Le parquet de Quimper a annoncé vendredi 19 juin la mise en examen d'un homme de 72 ans pour le meurtre de son ancienne compagne, dont les ossements ont été découverts dans le vide sanitaire d'une maison à Bannalec (Finistère). Le suspect a également été mis en cause pour atteinte à l'intégrité d'un cadavre.

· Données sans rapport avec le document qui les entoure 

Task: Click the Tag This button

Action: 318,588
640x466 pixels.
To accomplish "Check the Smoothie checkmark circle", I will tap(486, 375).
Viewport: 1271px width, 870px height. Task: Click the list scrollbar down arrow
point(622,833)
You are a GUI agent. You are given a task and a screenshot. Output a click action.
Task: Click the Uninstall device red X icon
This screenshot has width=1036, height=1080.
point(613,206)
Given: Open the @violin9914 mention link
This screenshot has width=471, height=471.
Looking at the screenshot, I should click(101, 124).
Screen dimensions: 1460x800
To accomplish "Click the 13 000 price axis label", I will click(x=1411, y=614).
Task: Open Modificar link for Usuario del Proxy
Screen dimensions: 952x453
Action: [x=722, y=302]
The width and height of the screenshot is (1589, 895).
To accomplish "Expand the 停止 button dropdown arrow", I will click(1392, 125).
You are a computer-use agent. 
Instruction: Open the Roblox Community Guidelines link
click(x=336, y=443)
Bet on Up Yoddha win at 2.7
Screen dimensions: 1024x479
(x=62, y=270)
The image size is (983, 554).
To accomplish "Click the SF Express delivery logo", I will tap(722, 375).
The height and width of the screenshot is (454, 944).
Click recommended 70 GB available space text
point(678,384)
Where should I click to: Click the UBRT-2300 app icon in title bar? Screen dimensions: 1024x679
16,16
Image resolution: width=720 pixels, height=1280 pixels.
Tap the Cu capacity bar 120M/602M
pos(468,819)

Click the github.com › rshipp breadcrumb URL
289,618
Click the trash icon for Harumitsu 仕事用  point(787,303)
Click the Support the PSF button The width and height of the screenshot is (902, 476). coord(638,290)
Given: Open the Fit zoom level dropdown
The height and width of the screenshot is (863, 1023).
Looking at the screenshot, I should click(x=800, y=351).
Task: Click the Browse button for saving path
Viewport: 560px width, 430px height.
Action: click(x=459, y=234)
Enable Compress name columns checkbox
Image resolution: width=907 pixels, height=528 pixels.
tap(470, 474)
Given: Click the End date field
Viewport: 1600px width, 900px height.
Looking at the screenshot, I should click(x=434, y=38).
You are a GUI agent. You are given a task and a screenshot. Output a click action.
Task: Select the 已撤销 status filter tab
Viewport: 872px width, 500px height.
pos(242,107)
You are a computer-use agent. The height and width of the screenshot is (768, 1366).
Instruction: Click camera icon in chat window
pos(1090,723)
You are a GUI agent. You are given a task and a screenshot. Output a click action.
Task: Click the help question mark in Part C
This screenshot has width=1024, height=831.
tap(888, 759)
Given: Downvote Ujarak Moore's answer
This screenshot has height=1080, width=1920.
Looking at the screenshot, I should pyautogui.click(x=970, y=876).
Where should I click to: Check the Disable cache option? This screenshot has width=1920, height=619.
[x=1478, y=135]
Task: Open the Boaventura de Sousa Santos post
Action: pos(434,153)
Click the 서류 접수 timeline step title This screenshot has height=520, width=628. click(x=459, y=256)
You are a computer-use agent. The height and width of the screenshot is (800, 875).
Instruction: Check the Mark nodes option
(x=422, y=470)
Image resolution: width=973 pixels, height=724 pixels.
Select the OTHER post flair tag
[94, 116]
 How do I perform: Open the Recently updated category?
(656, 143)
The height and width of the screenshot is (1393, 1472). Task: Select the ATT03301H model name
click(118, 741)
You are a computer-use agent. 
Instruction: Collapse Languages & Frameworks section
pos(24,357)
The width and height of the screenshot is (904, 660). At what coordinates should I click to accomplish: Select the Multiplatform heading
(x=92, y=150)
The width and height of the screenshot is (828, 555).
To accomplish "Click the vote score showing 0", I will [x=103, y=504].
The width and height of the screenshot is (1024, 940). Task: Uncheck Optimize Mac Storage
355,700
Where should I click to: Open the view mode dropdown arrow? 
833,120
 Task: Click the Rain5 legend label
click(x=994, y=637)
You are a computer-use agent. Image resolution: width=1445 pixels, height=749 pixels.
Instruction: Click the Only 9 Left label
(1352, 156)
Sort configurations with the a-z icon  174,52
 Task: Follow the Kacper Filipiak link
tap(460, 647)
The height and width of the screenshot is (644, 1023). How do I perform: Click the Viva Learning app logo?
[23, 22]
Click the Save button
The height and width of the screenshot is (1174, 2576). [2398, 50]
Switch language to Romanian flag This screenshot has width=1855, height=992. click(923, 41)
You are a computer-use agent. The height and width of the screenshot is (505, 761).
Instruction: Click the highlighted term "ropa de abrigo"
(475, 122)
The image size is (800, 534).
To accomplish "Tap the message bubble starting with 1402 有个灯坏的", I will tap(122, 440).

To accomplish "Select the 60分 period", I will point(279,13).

Des ossements retrouvés le 6 juin
Les faits remontent au 6 juin, lorsque des ossements humains ont été exhumés du vide sanitaire de la maison que le septuagénaire avait louée pendant plusieurs années. La procureure de la République de Quimper, Cécile Flamet, a précisé que le locataire « n'occupait plus les lieux depuis plusieurs mois déjà, en raison de son état de santé, physique comme psychique ». L'enquête, confiée à la brigade des recherches de la compagnie de gendarmerie de Quimperlé, a permis d'identifier les restes comme appartenant à son ancienne compagne, que les voisins n'avaient plus aperçue depuis plusieurs années.
Un riverain a témoigné que le couple « a commencé à se disputer durant le Covid, en 2020. On les entendait parfois crier. Puis on ne l'a plus vue ». La disparition de la victime remonte donc à plusieurs années, sans que les autorités n'aient été alertées.
Un suspect sous contrôle judiciaire
Le septuagénaire, pour lequel une mesure de tutelle était envisagée avant la découverte, a été placé sous contrôle judiciaire après sa mise en examen. Le pôle criminel de Brest a été saisi, transférant la compétence du dossier au procureur de cette juridiction. Les investigations se poursuivent pour déterminer les circonstances exactes du décès.
Cette affaire rappelle la persistance des violences conjugales meurtrières en France. Selon les derniers chiffres officiels, 107 femmes ont été tuées par leur conjoint ou ex-conjoint en 2024, soit une hausse de 11 % par rapport à 2023.